Working collaboratively as part of the patient care unit teams, Child Health OTs are one of several disciplines that assist patients and families to successfully transition to the community as independently as possible. OTs also work closely with Rehabilitation Assistants and other support staff to support inpatient care.

Inpatient services provided by Child Health OTs include:

  • Rehabilitation, habilitation, or maintenance of the child’s self-care, work, school, play or leisure skills related to acquired, developmental, chronic or acute conditions
  • Assessment of the child’s physical, cognitive, perceptual-motor, socio-cultural and emotional capabilities related to their self-care, work/school/play, or leisure routines
  • Pediatric client feeding and swallowing assessment and intervention
  • Developmental assessment and intervention
  • In-hospital assessments of physical, social and cultural environments
  • Discharge planning/risk assessment
  • Equipment and assistive devices prescription
  • Skin and wound pressure management
  • Acute wheelchair mobility and seating/positioning assessments and intervention
  • Post-surgical or post-trauma wound care, splinting, casting and associated interventions
  • Scar management and burn scar pressure garment intervention
  • Referral to community support services

Areas served

  • Medicine Units
  • Surgery Units
  • Neonatal Intensive Care Unit
  • Oncology
  • Pediatric Intensive Care Unit
  • Pediatric Special Care Unit

Working together with families

Patients often come with a team of people important to them who have been and will in the future support them in their life journey. We consider these people part of our care team as well and may include them in assessment, interventions and planning.

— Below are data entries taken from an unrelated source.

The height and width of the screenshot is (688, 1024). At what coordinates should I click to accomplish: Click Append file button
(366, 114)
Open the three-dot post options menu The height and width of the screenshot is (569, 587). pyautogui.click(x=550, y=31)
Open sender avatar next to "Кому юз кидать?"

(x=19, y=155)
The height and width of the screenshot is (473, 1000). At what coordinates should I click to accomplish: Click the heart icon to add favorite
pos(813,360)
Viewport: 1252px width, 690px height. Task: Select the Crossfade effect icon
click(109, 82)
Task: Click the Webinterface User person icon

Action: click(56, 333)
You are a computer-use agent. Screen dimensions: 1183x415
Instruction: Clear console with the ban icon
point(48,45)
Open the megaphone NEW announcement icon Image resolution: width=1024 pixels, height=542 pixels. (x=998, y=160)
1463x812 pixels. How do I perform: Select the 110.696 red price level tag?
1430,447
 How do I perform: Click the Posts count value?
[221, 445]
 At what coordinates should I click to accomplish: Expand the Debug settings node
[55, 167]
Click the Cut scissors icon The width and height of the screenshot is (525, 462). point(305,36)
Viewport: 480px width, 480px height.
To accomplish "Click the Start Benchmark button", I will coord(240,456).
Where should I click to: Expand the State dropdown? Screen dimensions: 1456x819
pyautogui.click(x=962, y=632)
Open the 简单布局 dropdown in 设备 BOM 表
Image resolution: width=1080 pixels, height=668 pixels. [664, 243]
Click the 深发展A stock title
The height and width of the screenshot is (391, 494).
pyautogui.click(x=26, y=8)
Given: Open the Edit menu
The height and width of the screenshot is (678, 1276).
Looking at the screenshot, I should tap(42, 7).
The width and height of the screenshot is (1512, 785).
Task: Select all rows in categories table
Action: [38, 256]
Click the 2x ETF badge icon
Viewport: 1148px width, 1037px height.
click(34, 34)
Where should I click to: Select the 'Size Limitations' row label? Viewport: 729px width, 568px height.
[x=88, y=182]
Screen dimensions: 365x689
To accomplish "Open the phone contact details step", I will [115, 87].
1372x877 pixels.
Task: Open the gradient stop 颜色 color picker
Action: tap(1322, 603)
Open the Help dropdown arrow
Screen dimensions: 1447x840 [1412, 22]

There are times when OT staff may reach out to family members, essential care partners, health-care providers, or other caregivers to assist us to meet the care needs of our patients, and to gather more information about home environments and/or equipment or adaptations.

Sometimes, we need assistance obtaining very specific information such as pictures or measurements from the home environment that will help us in the planning we are doing with the patient. We may also request assistance with bringing in the patient’s clothing, toiletries or existing equipment to assist in our assessment and interventions.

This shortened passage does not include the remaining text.